Ledakan bom yang terjadi di dekat sebuah kampus Erciyes University itu terjadi satu pekan setelah pemboman mematikan menargetkan petugas kepolisian di Istanbul. Insiden itu memicu kemarahan publik. Diduga ISIS dan Kurdi menjadi otak beberapa serangan karena kegagalan kudeta terhadap Pemerintah Turki pada Juli lalu.
Serangan demi serangan yang terjadi di Turki juga meningkatkan ketegangan dengan Partai Pekerja Kurdi (PKK).

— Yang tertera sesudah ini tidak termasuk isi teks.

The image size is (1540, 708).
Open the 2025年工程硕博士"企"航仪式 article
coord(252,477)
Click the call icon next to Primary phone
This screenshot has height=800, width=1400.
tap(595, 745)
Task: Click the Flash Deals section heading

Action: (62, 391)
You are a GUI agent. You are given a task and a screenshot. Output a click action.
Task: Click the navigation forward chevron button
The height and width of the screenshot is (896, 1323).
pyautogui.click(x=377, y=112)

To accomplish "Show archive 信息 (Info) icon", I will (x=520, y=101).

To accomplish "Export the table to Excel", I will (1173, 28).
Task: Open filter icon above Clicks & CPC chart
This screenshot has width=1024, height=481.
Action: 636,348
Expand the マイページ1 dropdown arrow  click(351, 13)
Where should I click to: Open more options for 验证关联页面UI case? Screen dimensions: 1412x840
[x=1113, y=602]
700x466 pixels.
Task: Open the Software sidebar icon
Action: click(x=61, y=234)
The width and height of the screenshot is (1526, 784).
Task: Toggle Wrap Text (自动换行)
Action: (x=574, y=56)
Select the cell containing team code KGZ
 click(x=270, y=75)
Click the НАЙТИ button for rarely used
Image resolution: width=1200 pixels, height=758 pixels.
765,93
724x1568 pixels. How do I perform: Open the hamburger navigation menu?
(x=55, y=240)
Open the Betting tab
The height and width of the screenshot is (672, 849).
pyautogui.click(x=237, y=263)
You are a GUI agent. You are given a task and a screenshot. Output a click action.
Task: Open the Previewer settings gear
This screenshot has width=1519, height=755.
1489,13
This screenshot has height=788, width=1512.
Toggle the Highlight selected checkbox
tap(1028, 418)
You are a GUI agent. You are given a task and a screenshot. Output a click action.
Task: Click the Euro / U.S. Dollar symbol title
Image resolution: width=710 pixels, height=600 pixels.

PKK telah melancarkan pemberontakan dengan kekerasan di Turki selama tiga dekade terakhir. "Gaya serangan itu secara jelas menunjukkan tujuan organisasi teroris separatis untuk mengacaukan Turki, menghancurkan kekuatan Turki, dan membuat Turki memokuskan pasukannya di luar wilayah negara," ujar Erdogan.
Organisasi teroris separatis yang disebut Erdogan mengacu kepada PKK. PKK yang menginginkan otonomi bagi minoritas Kurdi, dianggap sebagai kelompok teroris oleh Amerika Serikat (AS), Uni Eropa, dan Turki.
Turki yang merupakan anggota NATO dan bagian dari koalisi AS dalam memerangi ISIS, mengecam dukungan Washington terhadap militan Kurdi Suriah yang ikut melawan ISIS. Ankara menganggap militan Kurdi Suriah yang didukung Washington, berafiliasi dengan PKK. Turki khawatir keberhasilan Kurdi di Suriah dan Irak akan mengobarkan pemberontakan di dalam negara.
Erdogan mengumumkan, sebelumnya korban tewas berjumlah 13 orang. Satu korban lainnya meninggal dunia di rumah sakit dan empat dari 55 korban luka kini dalam kondisi yang sangat kritis. Seluruh korban adalah tentara Turki berpangkat prajurit dan kopral yang sedang bebas tugas. Bus yang mereka tumpangi sedang berhenti di lampu merah dekat Erciyes University kemudian sebuah mobil asing tiba-tiba mendekati dan meledakkan diri.